WiSiTiA: Die Tiere sind nicht generell resistent gegen eine Infektion. Die britischen Kollegen hoffen aber, dass sich die Übertragung und damit auch die Ausbreitung verlangsamt. Ist diese Einschätzung realistisch?
Prof. Niemann: Das ist richtig, es gibt keine vollständige Resistenz, aber eine signifikant gesenkte Inzidenz der typischen TBC Pathologie. Das sollte mit einer Verlangsamung der Ausbreitung einhergehen.
WiSiTiA: Besteht die Gefahr, dass durch die neue Technologie eine TBC-Infektion im Hinblick auf die Verbrauchersicherheit maskiert wird? Die Wissenschaftler sprechen davon, dass die Krankheit milder verläuft und die Veränderungen im Körper weniger dramatisch sind. Könnten so erkrankte Tiere bei der normalen Fleischbeschau leichter übersehen werden?
Prof. Niemann: Das hängt natürlich von der Sorgfalt der Fleischbeschau ab. Allerdings sollten Tiere mit massiver TBC Pathologie erst gar nicht im normalen Schlachtprozess landen, sondern vorher aussortiert sein.
WiSiTiA: Wie lange würde es etwa dauern, bis ein entsprechendes Verfahren praxisreif und mit vertretbaren Tierverlusten durchführbar wäre? Von den 23 genetisch veränderten Kälbern haben nur 13 das Erwachsenenalter erreicht. Das ist aus Sicht des Landwirts mit Sicherheit kein vertretbares Ergebnis.

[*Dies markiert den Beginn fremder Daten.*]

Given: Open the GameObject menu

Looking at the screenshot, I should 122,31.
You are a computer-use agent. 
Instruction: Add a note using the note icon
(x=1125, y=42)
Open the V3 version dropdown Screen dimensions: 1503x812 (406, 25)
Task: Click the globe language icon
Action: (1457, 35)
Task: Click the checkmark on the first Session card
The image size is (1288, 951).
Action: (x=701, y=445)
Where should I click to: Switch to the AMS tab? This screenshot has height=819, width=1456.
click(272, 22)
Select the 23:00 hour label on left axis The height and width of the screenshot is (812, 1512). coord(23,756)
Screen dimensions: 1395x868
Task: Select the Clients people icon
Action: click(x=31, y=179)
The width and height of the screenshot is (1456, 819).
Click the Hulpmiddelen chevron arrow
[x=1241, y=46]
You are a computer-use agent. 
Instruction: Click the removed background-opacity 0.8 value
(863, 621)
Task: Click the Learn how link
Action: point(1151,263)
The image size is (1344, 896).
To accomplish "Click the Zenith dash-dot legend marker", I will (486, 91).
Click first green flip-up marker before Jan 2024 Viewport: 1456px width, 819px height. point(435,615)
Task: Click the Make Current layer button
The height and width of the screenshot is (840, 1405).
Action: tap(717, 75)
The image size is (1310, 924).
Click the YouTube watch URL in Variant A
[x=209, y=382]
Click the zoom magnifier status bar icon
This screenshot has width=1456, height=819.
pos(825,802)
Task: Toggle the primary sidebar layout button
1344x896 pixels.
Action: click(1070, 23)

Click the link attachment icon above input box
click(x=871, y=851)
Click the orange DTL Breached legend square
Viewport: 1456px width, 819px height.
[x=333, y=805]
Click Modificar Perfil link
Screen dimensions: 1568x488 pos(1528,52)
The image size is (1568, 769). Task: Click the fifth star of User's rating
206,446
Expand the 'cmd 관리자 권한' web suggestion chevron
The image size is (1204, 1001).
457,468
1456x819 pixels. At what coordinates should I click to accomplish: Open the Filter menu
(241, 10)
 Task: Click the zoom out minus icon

Prof. Niemann: Diese Zahlen lassen sich mit der relativen Ineffizienz des somatischen Klonens erklären, weniger mit der genetischen Veränderung. Aus der Publikation ist nicht ersichtlich, was die Ursachen für die Abgänge waren. Es ist aber eigentlich immer so, dass beim ersten Mal eine neue Technologie nicht gleich maximal erfolgreich ist und dass in der Folge das Verfahren sukzessive verbessert wird. Das würde ich hier auch erwarten.
Diese Arbeit zeigt wieder mal eindrücklich, das mit neuen molekulargenetischen Verfahren die Krankheitsresistenz von Nutztieren verbessert werden kann, auch wenn hier noch nicht alle Fragen beantwortet werden konnten.